Stockbridge is a town in Calumet County, Wisconsin. The population was 1,453 at the 2020 census, slightly down from 1,456 at the time of the 2010 census. The village of Stockbridge, and the unincorporated communities of Kloten, Quinney, and Saint Catherines Bay are located within the town.

==Geography==
Stockbridge is in western Calumet County, on the eastern shore of Lake Winnebago. The village of Stockbridge is slightly north of the center of the town. According to the United States Census Bureau, the town has a total area of 173.4 sqkm, of which 87.0 sqkm is land and 86.4 sqkm, or 49.84%, is water.

==Demographics==
As of the census of 2000, there were 1,383 people, 506 households, and 392 families residing in the town. The population density was 41.1 people per square mile (15.9/km^{2}). There were 614 housing units at an average density of 18.3 per square mile (7.1/km^{2}). The racial makeup of the town was 97.18% White, 0.36% Black or African American, 0.65% Native American, 0.80% Asian, 0.07% Pacific Islander, 0.14% from other races, and 0.80% from two or more races. 1.08% of the population were Hispanic or Latino of any race.
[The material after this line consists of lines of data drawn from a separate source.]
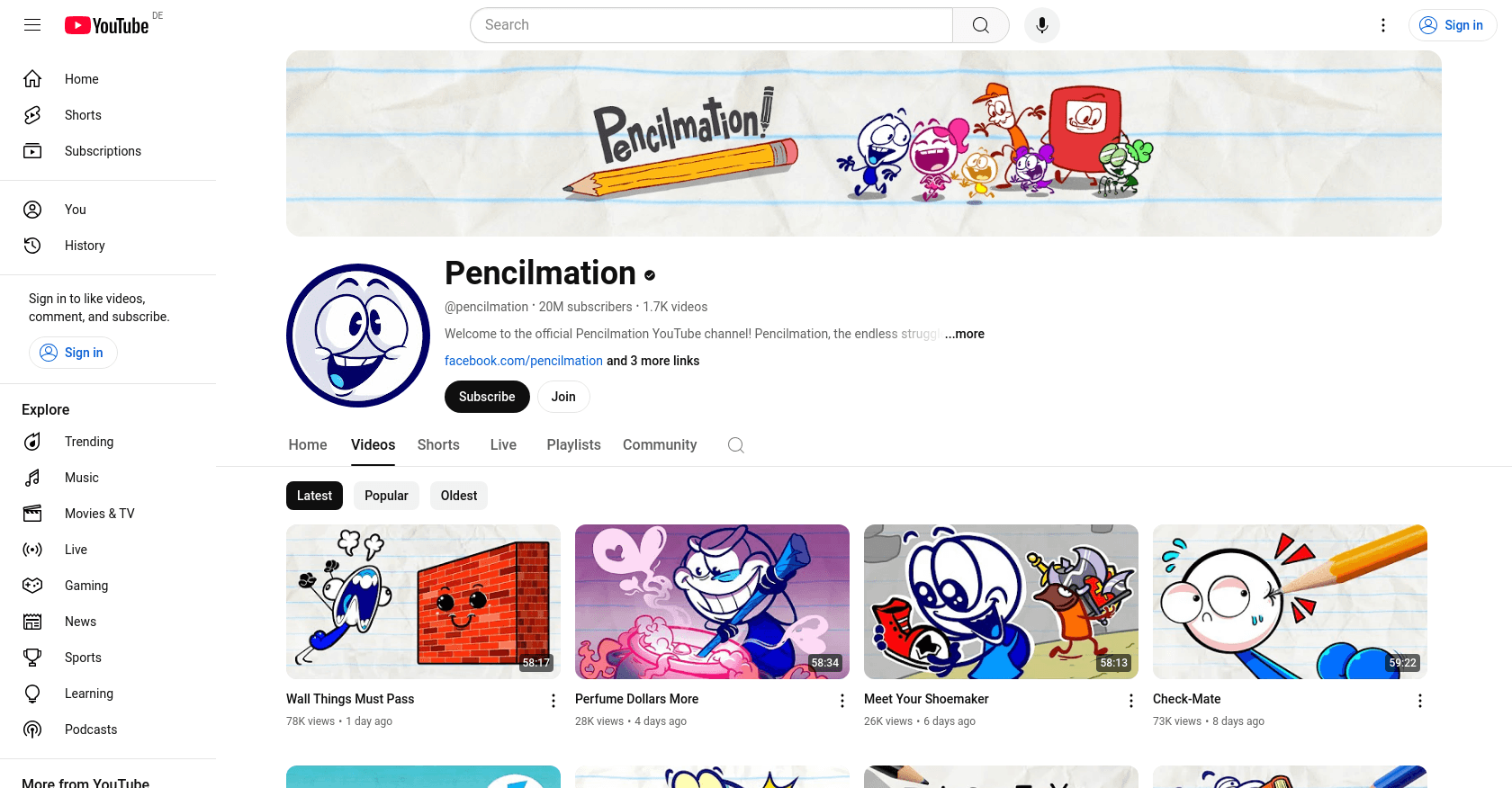Viewport: 1512px width, 788px height.
Task: Select the Oldest sort chip
Action: pyautogui.click(x=459, y=496)
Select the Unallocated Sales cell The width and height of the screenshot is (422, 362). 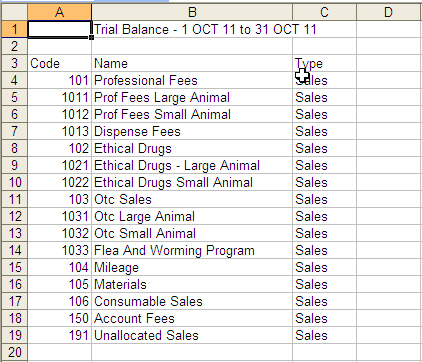click(x=192, y=335)
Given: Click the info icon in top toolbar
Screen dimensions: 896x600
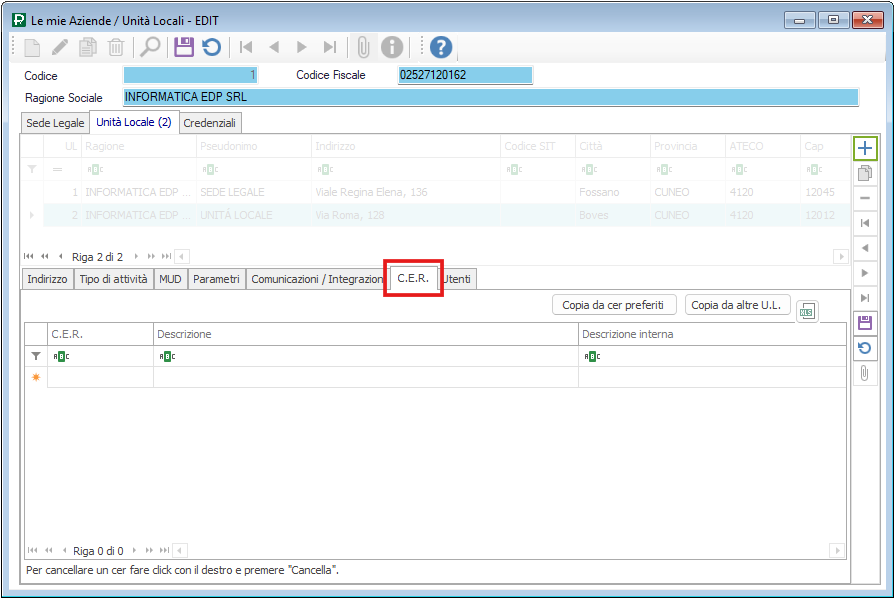Looking at the screenshot, I should tap(393, 47).
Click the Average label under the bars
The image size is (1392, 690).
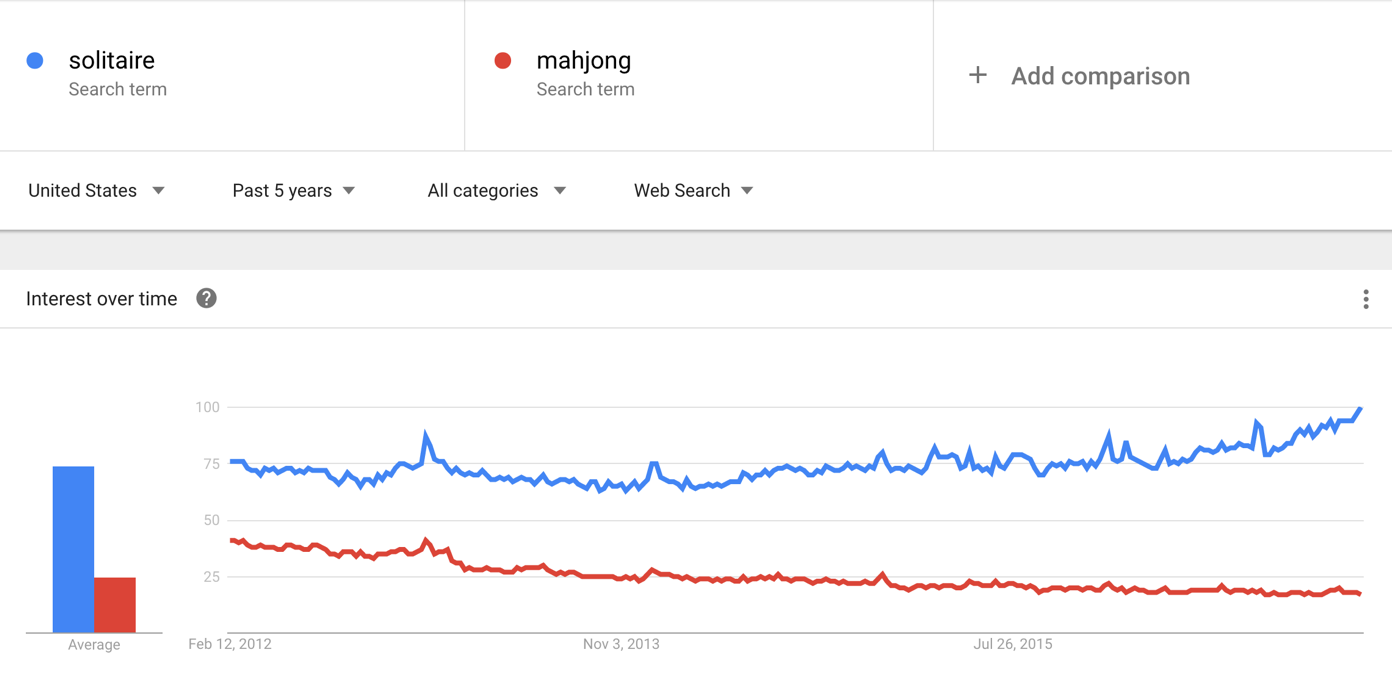tap(94, 645)
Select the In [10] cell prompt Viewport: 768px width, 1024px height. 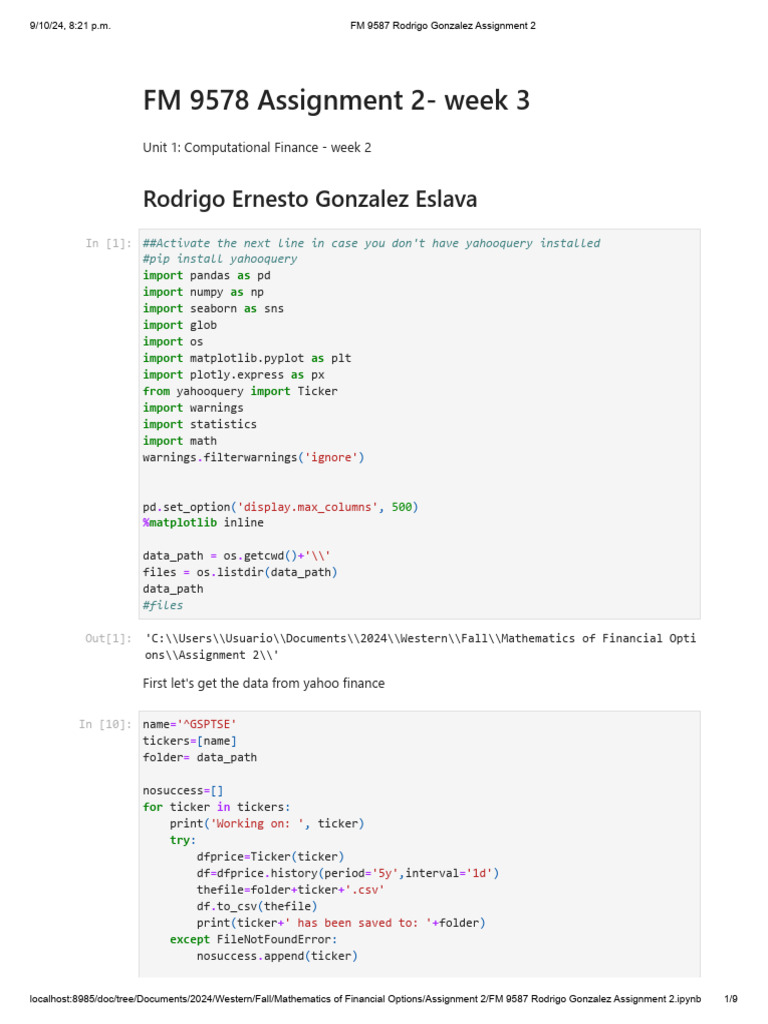tap(104, 724)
There were 506 households, out of which 33.8% had children under the age of 18 living with them, 70.0% were married couples living together, 2.8% had a female householder with no husband present, and 22.5% were non-families. 18.6% of all households were made up of individuals, and 7.9% had someone living alone who was 65 years of age or older. The average household size was 2.73 and the average family size was 3.12.

In the town, the population was spread out, with 25.7% under the age of 18, 7.0% from 18 to 24, 27.3% from 25 to 44, 27.0% from 45 to 64, and 13.0% who were 65 years of age or older. The median age was 40 years. For every 100 females, there were 110.5 males. For every 100 females age 18 and over, there were 114.6 males.

The median income for a household in the town was $55,096, and the median income for a family was $57,768. Males had a median income of $36,447 versus $27,350 for females. The per capita income for the town was $22,392. About 1.7% of families and 2.4% of the population were below the poverty line, including none of those under age 18 and 7.3% of those age 65 or over.